Friday, October 21, 2011

For me, it isn't over

Karen called me yesterday at 5:03pm. That's something I like about Canopy Cove; they always work overtime. Anyway, she called me to let me know that my insurance wants to drop me of my coverage of Canopy Cove. She said I have 4 options: Try to appeal, see Dr. Jeter (whom my insurance doesnt cover so it would be $160 per session), see Dr. Brogdon (whom my insurance DOES cover), or see another therapist in the community. Ugh! So many mixed emotions. Every other time I have been in treatment, I basically count down the days until my insurance bails on me. But today I feel in shambles.

I knew that at some point, my time at Canopy Cove would have to come to an end. But when will I EVER be ready to take off the training wheels of Canopy Cove and do everything on my own? I certainly don't feel like I am now. Behaviors are still a weekly thing, not to mention the awful thoughts that still dance in my head.

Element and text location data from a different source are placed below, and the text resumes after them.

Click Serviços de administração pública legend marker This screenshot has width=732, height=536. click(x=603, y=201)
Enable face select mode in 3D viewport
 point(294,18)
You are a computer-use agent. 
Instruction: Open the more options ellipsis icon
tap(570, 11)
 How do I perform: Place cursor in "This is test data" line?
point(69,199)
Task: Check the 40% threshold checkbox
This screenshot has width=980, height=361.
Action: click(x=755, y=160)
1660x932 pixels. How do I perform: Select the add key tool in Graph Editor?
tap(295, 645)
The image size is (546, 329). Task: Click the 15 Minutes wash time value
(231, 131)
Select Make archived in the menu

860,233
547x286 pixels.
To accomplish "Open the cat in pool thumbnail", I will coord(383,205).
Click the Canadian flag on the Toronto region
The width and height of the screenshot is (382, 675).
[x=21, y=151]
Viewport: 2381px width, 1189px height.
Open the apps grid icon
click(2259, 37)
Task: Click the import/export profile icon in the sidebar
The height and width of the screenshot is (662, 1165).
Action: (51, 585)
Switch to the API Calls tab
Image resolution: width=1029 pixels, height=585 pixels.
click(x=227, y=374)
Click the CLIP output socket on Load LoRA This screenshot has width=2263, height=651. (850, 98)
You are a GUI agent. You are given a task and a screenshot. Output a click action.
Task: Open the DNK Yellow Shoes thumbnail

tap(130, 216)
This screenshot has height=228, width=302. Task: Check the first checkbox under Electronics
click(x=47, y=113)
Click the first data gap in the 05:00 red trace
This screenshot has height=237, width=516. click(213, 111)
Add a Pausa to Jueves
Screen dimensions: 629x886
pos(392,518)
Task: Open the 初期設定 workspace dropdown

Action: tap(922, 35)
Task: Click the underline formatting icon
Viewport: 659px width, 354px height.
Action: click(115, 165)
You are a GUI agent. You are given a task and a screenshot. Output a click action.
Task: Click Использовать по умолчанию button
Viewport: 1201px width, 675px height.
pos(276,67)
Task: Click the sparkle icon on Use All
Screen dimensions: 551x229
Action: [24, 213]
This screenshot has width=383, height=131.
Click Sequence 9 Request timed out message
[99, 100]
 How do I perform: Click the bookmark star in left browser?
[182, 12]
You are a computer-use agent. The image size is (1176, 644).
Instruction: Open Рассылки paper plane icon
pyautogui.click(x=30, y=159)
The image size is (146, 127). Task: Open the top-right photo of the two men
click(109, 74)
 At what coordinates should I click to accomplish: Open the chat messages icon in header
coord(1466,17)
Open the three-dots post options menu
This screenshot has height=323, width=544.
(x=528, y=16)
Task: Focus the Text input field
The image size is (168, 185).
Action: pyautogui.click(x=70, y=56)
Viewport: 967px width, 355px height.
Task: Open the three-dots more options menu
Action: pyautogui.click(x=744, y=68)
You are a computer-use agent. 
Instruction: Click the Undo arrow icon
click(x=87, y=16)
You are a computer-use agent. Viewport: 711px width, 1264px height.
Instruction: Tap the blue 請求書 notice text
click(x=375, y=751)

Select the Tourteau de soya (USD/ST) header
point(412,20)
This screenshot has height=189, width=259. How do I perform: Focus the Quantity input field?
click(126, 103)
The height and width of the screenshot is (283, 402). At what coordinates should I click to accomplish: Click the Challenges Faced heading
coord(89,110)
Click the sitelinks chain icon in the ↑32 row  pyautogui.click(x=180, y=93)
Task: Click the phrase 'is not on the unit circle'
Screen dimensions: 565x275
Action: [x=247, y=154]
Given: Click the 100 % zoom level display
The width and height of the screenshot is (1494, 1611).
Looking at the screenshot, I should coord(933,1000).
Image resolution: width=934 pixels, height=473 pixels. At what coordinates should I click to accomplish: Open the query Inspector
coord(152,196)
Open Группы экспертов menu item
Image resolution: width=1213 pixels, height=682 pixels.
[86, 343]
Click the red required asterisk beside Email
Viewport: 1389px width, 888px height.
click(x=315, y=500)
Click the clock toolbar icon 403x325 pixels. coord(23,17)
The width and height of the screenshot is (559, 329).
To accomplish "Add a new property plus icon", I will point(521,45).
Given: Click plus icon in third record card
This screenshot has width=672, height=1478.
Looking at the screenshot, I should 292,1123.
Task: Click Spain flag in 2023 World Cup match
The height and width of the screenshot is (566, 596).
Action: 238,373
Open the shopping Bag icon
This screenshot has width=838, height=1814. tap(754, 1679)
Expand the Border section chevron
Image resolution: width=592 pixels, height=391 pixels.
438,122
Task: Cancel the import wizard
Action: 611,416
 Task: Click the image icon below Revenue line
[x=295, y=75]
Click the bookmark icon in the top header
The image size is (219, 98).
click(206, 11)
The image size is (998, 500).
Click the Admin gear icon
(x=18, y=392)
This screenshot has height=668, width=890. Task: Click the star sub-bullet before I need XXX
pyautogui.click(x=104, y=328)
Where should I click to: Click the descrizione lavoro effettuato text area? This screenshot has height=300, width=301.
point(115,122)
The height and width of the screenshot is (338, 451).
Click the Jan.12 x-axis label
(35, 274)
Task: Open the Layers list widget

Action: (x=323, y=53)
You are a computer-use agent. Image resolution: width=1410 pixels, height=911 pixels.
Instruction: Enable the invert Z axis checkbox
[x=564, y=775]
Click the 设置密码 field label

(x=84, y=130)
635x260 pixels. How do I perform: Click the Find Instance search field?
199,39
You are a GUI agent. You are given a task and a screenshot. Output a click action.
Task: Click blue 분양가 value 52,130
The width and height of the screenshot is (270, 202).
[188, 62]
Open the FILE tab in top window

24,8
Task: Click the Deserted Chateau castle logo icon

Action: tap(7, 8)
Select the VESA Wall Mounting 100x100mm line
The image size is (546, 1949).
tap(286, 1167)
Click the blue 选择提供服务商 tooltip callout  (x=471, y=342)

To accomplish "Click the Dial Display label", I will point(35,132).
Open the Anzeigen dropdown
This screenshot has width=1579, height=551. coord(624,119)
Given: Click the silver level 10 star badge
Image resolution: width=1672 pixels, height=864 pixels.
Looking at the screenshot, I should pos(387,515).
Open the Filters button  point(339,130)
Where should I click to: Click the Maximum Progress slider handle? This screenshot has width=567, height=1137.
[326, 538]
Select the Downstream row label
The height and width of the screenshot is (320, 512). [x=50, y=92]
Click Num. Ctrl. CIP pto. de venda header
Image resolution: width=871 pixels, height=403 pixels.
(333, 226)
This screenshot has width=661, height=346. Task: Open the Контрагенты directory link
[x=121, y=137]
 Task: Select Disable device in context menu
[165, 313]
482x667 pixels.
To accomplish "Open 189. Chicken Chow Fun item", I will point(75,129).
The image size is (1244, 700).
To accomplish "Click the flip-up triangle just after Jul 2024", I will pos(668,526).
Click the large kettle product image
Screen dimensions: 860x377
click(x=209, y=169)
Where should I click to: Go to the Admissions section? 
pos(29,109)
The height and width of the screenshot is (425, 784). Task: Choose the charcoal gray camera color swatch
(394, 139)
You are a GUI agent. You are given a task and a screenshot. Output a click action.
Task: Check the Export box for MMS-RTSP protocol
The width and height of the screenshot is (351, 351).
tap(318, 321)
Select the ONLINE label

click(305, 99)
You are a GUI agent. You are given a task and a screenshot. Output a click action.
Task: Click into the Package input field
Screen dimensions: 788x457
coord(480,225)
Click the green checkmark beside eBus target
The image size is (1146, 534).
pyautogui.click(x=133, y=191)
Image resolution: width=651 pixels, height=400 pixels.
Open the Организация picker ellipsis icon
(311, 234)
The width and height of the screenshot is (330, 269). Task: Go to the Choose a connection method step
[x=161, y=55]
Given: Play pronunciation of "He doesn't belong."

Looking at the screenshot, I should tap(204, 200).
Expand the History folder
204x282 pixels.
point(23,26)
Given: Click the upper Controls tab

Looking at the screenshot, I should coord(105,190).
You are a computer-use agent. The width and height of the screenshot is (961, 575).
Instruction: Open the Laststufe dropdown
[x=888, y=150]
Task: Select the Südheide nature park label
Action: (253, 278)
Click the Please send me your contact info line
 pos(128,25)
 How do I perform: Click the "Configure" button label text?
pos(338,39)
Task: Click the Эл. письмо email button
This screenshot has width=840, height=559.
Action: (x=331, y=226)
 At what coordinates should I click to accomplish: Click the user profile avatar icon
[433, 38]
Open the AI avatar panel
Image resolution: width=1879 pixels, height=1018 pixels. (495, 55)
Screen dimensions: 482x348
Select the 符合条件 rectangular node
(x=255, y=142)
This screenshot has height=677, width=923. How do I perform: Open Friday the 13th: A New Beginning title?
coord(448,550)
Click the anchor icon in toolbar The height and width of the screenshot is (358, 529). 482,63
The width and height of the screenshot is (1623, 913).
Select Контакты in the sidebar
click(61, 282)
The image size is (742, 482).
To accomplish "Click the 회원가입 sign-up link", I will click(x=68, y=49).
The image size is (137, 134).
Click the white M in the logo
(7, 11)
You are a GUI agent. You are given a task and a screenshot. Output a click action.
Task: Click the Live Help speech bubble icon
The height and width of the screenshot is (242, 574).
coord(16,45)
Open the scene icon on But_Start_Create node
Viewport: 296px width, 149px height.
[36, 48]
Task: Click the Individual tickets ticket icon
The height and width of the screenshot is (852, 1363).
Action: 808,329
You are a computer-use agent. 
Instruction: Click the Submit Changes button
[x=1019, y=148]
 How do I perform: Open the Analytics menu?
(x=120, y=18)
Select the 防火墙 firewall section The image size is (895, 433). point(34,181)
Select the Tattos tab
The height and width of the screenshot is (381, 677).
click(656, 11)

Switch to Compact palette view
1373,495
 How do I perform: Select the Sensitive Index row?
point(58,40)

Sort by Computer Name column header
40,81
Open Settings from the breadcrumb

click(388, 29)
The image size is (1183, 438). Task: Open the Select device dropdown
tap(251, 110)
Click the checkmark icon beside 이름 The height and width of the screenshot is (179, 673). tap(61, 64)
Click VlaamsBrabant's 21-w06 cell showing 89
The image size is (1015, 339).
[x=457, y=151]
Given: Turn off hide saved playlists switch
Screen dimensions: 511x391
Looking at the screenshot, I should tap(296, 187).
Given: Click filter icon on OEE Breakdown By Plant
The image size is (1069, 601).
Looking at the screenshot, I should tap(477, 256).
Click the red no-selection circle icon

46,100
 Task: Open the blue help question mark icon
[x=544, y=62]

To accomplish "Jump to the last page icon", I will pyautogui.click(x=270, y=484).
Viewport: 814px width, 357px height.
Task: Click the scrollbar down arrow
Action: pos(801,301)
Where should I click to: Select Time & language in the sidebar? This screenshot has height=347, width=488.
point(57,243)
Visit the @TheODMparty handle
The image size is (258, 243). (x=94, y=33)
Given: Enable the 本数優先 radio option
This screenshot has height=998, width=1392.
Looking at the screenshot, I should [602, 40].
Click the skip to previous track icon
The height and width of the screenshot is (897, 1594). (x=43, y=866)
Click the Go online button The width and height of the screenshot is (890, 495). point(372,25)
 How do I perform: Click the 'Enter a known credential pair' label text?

As for my options, I told Karen to try to appeal. I do still benefit from the meals together and the groups, and obviously the individual therapy with Dr. Jeter. I love Dr. Brogdon, but I haven't had an individual with her in over a year! And I have a connection with Dr. Jeter. She knows me in and out. She knows all my flaws and weaknesses. She knows about Malcom. She knows about my family. And sure, Dr. Brogdon knows all of this too, but no one could replace Dr. Jeter. If I am unable to get my appeal, then I will see Dr. Brogdon for individual because she is still a part of Canopy Cove. I wouldn't have to re-live all my stories and such like I would if I had to see another therapist in the community.

As for other news, school is a big pain in the butt. I asked one of my professors for an extension on a paper because I was unable to get it done over the weekend. It was in fact a stressful weekend. One of my closest friends was struggling alot and because I love her so much, I wanted to be there for her. She's doing better now, after lots of prayers! =)

Boy news is stagnant. Malcom came over the other night. I was kind of a weird, actually. He finally Facebook friended me! Only problem is, I have a few pictures up from when I was very sick. He now knows about the eating disorder, which he actually took pretty well. But I told him, "I don't want you to see me from when I was really sick". So he goes, "Well, we're friends now so I'm going to see them anyway". (Typical stubborn guy). So, I showed him and he says, "Oh my goodness! That's crazy! I hate it when people do that to themselves because I've seen too many people get sick from NOT doing anything to themselves."

It makes sense. He has a family history of cancer and he's lost some loved ones from it. He kept asking why I "did this to myself". And I couldn't really give him a good answer. So I kinda just let it go. And the next day I sent him a link to a really good website, http://www.something-fishy.org/ . He later thanked me for it and apologized for seeming mean.
WHY IS HE SO AMAZING?!!! And why can't I be his freaking "type"?

There's this other dude that I met the other day at Starbucks. He randomly came up to me and asked if I had an iPhone. I told him I did, and he went to show me this pretty neat app that HE invented. I was impressed and he seemed nice, so I gave him my number when he asked. He called me today and I might meet up with him later. I'm sure if he's a winner, I'll report back.

And so the title of this blog IS relevant. Nothing is over. Not for me at least. Not my time at Canopy Cove, not my adoration for Malcom, not my search for a perfect match. I guess the question is: Will any of this ever be over?